TASK → The answer must consist only of the lines from the line with "Toggle the drawing" to the line with "Select the 분", both included, exactly as they stand below.
-- RECORDS PROVIDED follows --
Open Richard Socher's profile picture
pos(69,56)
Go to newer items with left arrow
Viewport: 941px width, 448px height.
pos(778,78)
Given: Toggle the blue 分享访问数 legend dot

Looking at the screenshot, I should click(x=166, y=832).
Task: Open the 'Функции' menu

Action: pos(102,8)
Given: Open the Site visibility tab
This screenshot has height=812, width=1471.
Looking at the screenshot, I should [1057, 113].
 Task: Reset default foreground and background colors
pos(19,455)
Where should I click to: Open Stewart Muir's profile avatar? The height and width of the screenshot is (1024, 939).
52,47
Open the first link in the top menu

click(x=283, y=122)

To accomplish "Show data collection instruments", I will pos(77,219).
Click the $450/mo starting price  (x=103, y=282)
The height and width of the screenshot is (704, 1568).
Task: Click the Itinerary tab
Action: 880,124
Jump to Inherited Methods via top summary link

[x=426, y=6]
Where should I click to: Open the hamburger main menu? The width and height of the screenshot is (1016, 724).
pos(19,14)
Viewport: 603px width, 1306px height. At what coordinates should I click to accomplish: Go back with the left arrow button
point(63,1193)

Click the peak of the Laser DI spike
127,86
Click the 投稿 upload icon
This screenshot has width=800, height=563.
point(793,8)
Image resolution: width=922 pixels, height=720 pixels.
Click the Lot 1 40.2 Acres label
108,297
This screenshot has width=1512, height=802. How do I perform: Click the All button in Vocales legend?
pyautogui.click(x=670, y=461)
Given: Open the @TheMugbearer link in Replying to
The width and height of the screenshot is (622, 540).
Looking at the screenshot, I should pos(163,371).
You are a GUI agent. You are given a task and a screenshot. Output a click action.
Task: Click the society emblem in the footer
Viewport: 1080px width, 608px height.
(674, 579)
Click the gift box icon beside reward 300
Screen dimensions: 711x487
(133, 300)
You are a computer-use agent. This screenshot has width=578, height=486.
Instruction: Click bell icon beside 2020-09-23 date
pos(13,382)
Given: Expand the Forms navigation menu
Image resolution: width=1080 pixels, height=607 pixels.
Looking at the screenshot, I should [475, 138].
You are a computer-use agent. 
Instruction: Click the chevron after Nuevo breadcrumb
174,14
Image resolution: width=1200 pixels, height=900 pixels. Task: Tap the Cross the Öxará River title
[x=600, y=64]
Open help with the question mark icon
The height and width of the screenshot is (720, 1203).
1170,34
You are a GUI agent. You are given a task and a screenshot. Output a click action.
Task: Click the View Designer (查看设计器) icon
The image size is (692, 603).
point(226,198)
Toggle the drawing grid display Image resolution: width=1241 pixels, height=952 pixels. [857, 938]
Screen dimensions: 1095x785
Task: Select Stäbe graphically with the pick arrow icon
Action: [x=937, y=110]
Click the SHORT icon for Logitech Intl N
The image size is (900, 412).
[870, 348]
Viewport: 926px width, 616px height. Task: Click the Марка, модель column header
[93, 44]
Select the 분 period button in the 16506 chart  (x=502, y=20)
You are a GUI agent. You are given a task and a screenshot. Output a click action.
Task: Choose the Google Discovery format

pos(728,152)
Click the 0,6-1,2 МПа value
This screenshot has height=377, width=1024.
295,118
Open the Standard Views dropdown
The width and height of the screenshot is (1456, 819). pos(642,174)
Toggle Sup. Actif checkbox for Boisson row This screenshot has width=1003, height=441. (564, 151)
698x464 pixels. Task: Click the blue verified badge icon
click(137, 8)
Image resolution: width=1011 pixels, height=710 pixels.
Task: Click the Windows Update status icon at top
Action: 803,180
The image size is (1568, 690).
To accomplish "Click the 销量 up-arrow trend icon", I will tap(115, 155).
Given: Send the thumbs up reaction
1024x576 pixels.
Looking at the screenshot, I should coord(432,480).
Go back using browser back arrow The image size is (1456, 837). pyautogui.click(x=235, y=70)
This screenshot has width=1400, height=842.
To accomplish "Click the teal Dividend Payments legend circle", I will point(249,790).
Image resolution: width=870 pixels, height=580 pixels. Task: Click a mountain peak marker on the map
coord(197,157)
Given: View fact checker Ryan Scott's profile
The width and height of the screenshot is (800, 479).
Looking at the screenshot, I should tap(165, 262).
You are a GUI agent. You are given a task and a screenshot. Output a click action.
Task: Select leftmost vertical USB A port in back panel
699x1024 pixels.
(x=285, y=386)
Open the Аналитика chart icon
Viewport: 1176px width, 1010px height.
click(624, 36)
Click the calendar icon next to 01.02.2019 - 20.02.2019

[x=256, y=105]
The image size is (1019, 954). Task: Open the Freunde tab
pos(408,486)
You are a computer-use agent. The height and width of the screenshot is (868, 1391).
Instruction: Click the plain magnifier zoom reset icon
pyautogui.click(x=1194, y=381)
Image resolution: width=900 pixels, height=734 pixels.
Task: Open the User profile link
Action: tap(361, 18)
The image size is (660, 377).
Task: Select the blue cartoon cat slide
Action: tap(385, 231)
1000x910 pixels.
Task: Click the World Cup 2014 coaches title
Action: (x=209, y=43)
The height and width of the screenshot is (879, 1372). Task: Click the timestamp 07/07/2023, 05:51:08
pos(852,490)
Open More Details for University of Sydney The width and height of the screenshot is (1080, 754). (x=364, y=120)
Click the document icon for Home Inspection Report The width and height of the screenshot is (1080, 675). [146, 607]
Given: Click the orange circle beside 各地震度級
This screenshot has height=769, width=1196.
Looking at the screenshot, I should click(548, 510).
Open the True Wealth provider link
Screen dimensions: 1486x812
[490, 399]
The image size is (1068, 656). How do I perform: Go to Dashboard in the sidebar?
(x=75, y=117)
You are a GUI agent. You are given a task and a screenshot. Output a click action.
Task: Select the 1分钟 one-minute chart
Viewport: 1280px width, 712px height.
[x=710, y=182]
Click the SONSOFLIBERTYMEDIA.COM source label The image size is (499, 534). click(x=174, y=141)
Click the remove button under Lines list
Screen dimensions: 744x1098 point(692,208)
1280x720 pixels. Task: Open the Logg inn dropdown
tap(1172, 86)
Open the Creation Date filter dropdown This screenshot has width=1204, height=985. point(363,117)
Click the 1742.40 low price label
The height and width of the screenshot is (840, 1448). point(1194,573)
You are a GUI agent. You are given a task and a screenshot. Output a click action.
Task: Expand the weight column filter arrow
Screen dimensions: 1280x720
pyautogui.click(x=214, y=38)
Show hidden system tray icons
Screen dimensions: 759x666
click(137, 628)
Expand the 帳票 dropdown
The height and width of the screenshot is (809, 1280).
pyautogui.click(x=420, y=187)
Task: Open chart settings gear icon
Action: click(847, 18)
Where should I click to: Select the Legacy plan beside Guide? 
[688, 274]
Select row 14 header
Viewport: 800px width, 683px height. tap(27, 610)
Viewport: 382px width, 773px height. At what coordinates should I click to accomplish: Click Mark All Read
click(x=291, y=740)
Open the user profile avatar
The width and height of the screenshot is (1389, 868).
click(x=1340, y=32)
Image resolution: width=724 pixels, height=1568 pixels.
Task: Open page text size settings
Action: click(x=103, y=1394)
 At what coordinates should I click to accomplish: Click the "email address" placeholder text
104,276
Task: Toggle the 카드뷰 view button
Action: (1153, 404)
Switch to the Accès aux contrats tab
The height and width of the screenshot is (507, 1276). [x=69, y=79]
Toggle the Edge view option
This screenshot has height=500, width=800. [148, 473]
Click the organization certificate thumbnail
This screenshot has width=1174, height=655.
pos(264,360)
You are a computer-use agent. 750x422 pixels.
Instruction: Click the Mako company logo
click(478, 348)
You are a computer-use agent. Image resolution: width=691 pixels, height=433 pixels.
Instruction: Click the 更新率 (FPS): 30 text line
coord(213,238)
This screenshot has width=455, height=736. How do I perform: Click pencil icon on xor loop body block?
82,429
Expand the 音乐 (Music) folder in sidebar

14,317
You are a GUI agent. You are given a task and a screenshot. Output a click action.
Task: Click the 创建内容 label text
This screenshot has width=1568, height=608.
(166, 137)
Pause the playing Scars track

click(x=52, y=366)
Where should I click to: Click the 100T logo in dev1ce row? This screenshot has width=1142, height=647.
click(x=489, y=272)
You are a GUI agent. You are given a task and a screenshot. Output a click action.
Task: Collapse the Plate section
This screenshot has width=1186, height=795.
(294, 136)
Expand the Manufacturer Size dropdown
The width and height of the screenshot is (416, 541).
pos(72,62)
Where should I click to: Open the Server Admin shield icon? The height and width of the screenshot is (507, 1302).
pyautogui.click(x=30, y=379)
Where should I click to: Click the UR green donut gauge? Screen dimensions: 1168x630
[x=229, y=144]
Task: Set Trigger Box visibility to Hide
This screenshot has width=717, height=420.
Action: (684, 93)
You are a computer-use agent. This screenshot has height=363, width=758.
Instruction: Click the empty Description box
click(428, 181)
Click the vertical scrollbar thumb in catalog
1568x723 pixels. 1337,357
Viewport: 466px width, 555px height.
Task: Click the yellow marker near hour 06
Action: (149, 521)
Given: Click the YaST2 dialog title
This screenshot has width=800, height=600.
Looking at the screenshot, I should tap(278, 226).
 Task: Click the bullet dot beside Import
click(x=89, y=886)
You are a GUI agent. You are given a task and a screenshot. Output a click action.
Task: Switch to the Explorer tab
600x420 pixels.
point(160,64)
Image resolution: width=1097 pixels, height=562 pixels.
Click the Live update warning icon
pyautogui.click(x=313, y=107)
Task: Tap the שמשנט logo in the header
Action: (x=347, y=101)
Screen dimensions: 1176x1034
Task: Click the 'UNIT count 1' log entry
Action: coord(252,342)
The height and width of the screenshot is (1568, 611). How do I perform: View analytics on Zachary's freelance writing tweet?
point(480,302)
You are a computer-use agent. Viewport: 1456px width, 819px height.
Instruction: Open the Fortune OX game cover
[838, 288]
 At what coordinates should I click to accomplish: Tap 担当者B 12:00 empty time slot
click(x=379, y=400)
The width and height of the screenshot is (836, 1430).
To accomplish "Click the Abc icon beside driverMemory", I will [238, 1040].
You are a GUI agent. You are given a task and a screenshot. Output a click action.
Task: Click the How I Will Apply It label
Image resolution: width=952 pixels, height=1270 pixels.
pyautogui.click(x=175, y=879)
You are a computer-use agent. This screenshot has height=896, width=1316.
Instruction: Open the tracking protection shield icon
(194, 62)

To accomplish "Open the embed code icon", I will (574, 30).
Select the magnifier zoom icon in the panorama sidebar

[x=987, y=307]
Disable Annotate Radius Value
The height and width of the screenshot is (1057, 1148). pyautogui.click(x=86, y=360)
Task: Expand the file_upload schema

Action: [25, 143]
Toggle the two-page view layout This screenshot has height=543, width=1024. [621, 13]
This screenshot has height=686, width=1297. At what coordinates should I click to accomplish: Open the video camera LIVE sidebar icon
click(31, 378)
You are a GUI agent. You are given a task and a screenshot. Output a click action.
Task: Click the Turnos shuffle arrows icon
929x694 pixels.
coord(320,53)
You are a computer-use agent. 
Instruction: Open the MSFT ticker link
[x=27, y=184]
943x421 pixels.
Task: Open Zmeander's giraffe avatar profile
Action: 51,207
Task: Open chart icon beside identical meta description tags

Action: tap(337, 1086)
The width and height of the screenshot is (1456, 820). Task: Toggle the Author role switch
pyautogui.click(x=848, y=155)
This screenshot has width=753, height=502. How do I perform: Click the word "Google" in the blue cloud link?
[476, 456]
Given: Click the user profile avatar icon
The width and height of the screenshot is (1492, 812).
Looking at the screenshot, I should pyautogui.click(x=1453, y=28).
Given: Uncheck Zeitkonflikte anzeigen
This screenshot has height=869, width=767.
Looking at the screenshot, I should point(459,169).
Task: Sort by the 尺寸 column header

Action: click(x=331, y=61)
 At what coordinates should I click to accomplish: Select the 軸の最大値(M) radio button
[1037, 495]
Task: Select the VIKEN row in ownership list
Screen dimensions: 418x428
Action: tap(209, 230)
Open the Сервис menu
-- RECORDS PROVIDED concluded --
RESPONSE BELOW →
Toggle the drawing grid display Image resolution: width=1241 pixels, height=952 pixels. [857, 938]
Screen dimensions: 1095x785
Task: Select Stäbe graphically with the pick arrow icon
Action: [x=937, y=110]
Click the SHORT icon for Logitech Intl N
The image size is (900, 412).
[870, 348]
Viewport: 926px width, 616px height. Task: Click the Марка, модель column header
[93, 44]
Select the 분 period button in the 16506 chart  (x=502, y=20)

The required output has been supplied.